=== DATA SUPPLIED ===

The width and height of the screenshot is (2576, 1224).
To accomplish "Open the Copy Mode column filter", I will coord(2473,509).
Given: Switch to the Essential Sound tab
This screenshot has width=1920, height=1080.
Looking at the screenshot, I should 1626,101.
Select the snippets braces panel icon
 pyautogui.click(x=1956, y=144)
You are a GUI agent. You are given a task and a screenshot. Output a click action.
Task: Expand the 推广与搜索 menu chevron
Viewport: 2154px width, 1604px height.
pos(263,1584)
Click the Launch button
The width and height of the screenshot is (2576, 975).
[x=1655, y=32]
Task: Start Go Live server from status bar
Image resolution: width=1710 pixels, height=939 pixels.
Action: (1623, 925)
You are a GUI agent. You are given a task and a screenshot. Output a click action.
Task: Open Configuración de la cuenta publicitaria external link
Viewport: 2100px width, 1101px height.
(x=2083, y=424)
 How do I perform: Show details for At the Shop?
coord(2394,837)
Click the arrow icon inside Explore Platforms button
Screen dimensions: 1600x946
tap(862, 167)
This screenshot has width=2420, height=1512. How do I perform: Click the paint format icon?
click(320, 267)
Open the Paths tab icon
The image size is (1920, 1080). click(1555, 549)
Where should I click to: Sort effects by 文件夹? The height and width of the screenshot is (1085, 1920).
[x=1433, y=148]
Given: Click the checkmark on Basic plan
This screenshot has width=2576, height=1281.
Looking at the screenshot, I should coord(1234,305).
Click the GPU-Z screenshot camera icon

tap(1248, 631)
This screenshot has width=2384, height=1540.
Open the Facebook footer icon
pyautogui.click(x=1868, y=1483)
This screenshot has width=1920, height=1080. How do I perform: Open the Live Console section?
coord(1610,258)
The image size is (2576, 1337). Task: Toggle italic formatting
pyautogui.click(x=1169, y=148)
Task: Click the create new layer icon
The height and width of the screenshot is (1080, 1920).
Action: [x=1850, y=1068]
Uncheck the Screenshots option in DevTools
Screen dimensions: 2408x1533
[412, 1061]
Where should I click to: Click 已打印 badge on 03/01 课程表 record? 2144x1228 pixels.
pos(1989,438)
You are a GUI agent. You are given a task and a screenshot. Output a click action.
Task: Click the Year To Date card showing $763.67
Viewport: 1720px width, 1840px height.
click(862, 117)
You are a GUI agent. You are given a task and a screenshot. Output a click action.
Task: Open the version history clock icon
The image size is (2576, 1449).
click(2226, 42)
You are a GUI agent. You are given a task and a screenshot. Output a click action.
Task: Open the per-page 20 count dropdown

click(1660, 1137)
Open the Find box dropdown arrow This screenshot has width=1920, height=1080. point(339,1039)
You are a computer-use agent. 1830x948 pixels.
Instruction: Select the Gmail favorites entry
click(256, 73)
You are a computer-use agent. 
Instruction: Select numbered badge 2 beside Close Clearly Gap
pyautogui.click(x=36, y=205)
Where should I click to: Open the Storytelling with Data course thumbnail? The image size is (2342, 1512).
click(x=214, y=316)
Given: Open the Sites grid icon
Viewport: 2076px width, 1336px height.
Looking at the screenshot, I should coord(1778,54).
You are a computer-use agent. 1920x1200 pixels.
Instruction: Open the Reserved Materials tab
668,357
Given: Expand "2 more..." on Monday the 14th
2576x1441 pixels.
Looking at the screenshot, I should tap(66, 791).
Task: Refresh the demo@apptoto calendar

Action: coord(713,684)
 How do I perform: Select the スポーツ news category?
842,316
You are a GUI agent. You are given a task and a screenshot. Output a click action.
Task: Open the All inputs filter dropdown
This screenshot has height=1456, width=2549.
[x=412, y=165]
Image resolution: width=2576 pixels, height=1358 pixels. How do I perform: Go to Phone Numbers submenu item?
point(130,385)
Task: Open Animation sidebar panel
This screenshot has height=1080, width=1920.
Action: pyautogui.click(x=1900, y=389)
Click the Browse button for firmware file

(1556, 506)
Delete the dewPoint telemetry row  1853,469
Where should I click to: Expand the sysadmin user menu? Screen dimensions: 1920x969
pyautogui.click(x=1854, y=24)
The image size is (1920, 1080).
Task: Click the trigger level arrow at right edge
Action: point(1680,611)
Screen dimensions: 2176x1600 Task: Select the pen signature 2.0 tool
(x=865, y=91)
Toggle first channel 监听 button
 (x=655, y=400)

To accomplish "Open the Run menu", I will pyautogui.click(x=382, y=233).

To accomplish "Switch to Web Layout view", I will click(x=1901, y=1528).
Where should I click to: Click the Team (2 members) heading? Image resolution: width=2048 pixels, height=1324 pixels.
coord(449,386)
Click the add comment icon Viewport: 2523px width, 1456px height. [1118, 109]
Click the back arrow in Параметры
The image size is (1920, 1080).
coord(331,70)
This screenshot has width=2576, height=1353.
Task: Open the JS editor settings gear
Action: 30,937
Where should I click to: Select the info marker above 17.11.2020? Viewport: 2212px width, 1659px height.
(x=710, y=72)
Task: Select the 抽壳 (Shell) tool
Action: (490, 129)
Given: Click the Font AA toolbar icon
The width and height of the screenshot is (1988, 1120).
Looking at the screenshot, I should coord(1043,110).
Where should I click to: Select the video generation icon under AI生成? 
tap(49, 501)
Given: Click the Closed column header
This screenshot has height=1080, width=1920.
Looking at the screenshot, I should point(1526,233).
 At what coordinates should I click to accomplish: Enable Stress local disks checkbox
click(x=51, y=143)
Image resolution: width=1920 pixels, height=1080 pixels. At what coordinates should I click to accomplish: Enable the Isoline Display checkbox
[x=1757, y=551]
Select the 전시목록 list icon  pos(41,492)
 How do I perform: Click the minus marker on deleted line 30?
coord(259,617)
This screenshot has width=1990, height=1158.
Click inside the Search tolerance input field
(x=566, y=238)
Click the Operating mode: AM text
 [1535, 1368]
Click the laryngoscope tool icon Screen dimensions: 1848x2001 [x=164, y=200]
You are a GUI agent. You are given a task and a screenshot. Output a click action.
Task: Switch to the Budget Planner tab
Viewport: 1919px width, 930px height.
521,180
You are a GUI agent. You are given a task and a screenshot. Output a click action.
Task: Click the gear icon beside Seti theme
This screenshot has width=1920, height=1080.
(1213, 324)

=== TASK GOAL ===
All of the entries above need to be set down again exactly.

=== RESPONSE TO THE TASK ===
The width and height of the screenshot is (2576, 1224).
To accomplish "Open the Copy Mode column filter", I will coord(2473,509).
Given: Switch to the Essential Sound tab
This screenshot has width=1920, height=1080.
Looking at the screenshot, I should 1626,101.
Select the snippets braces panel icon
 pyautogui.click(x=1956, y=144)
You are a GUI agent. You are given a task and a screenshot. Output a click action.
Task: Expand the 推广与搜索 menu chevron
Viewport: 2154px width, 1604px height.
pos(263,1584)
Click the Launch button
The width and height of the screenshot is (2576, 975).
[x=1655, y=32]
Task: Start Go Live server from status bar
Image resolution: width=1710 pixels, height=939 pixels.
Action: (1623, 925)
You are a GUI agent. You are given a task and a screenshot. Output a click action.
Task: Open Configuración de la cuenta publicitaria external link
Viewport: 2100px width, 1101px height.
(x=2083, y=424)
 How do I perform: Show details for At the Shop?
coord(2394,837)
Click the arrow icon inside Explore Platforms button
Screen dimensions: 1600x946
tap(862, 167)
This screenshot has width=2420, height=1512. How do I perform: Click the paint format icon?
click(320, 267)
Open the Paths tab icon
The image size is (1920, 1080). click(1555, 549)
Where should I click to: Sort effects by 文件夹? The height and width of the screenshot is (1085, 1920).
[x=1433, y=148]
Given: Click the checkmark on Basic plan
This screenshot has width=2576, height=1281.
Looking at the screenshot, I should coord(1234,305).
Click the GPU-Z screenshot camera icon

tap(1248, 631)
This screenshot has width=2384, height=1540.
Open the Facebook footer icon
pyautogui.click(x=1868, y=1483)
This screenshot has width=1920, height=1080. How do I perform: Open the Live Console section?
coord(1610,258)
The image size is (2576, 1337). Task: Toggle italic formatting
pyautogui.click(x=1169, y=148)
Task: Click the create new layer icon
The height and width of the screenshot is (1080, 1920).
Action: [x=1850, y=1068]
Uncheck the Screenshots option in DevTools
Screen dimensions: 2408x1533
[412, 1061]
Where should I click to: Click 已打印 badge on 03/01 课程表 record? 2144x1228 pixels.
pos(1989,438)
You are a GUI agent. You are given a task and a screenshot. Output a click action.
Task: Click the Year To Date card showing $763.67
Viewport: 1720px width, 1840px height.
click(862, 117)
You are a GUI agent. You are given a task and a screenshot. Output a click action.
Task: Open the version history clock icon
The image size is (2576, 1449).
click(2226, 42)
You are a GUI agent. You are given a task and a screenshot. Output a click action.
Task: Open the per-page 20 count dropdown

click(1660, 1137)
Open the Find box dropdown arrow This screenshot has width=1920, height=1080. point(339,1039)
You are a computer-use agent. 1830x948 pixels.
Instruction: Select the Gmail favorites entry
click(256, 73)
You are a computer-use agent. 
Instruction: Select numbered badge 2 beside Close Clearly Gap
pyautogui.click(x=36, y=205)
Where should I click to: Open the Storytelling with Data course thumbnail? The image size is (2342, 1512).
click(x=214, y=316)
Given: Open the Sites grid icon
Viewport: 2076px width, 1336px height.
Looking at the screenshot, I should coord(1778,54).
You are a computer-use agent. 1920x1200 pixels.
Instruction: Open the Reserved Materials tab
668,357
Given: Expand "2 more..." on Monday the 14th
2576x1441 pixels.
Looking at the screenshot, I should tap(66, 791).
Task: Refresh the demo@apptoto calendar

Action: coord(713,684)
 How do I perform: Select the スポーツ news category?
842,316
You are a GUI agent. You are given a task and a screenshot. Output a click action.
Task: Open the All inputs filter dropdown
This screenshot has height=1456, width=2549.
[x=412, y=165]
Image resolution: width=2576 pixels, height=1358 pixels. How do I perform: Go to Phone Numbers submenu item?
point(130,385)
Task: Open Animation sidebar panel
This screenshot has height=1080, width=1920.
Action: pyautogui.click(x=1900, y=389)
Click the Browse button for firmware file

(1556, 506)
Delete the dewPoint telemetry row  1853,469
Where should I click to: Expand the sysadmin user menu? Screen dimensions: 1920x969
pyautogui.click(x=1854, y=24)
The image size is (1920, 1080).
Task: Click the trigger level arrow at right edge
Action: point(1680,611)
Screen dimensions: 2176x1600 Task: Select the pen signature 2.0 tool
(x=865, y=91)
Toggle first channel 监听 button
 (x=655, y=400)

To accomplish "Open the Run menu", I will pyautogui.click(x=382, y=233).

To accomplish "Switch to Web Layout view", I will click(x=1901, y=1528).
Where should I click to: Click the Team (2 members) heading? Image resolution: width=2048 pixels, height=1324 pixels.
coord(449,386)
Click the add comment icon Viewport: 2523px width, 1456px height. [1118, 109]
Click the back arrow in Параметры
The image size is (1920, 1080).
coord(331,70)
This screenshot has width=2576, height=1353.
Task: Open the JS editor settings gear
Action: 30,937
Where should I click to: Select the info marker above 17.11.2020? Viewport: 2212px width, 1659px height.
(x=710, y=72)
Task: Select the 抽壳 (Shell) tool
Action: (490, 129)
Given: Click the Font AA toolbar icon
The width and height of the screenshot is (1988, 1120).
Looking at the screenshot, I should coord(1043,110).
Where should I click to: Select the video generation icon under AI生成? 
tap(49, 501)
Given: Click the Closed column header
This screenshot has height=1080, width=1920.
Looking at the screenshot, I should point(1526,233).
 At what coordinates should I click to accomplish: Enable Stress local disks checkbox
click(x=51, y=143)
Image resolution: width=1920 pixels, height=1080 pixels. At what coordinates should I click to accomplish: Enable the Isoline Display checkbox
[x=1757, y=551]
Select the 전시목록 list icon  pos(41,492)
 How do I perform: Click the minus marker on deleted line 30?
coord(259,617)
This screenshot has width=1990, height=1158.
Click inside the Search tolerance input field
(x=566, y=238)
Click the Operating mode: AM text
 [1535, 1368]
Click the laryngoscope tool icon Screen dimensions: 1848x2001 [x=164, y=200]
You are a GUI agent. You are given a task and a screenshot. Output a click action.
Task: Switch to the Budget Planner tab
Viewport: 1919px width, 930px height.
521,180
You are a GUI agent. You are given a task and a screenshot. Output a click action.
Task: Click the gear icon beside Seti theme
This screenshot has width=1920, height=1080.
(1213, 324)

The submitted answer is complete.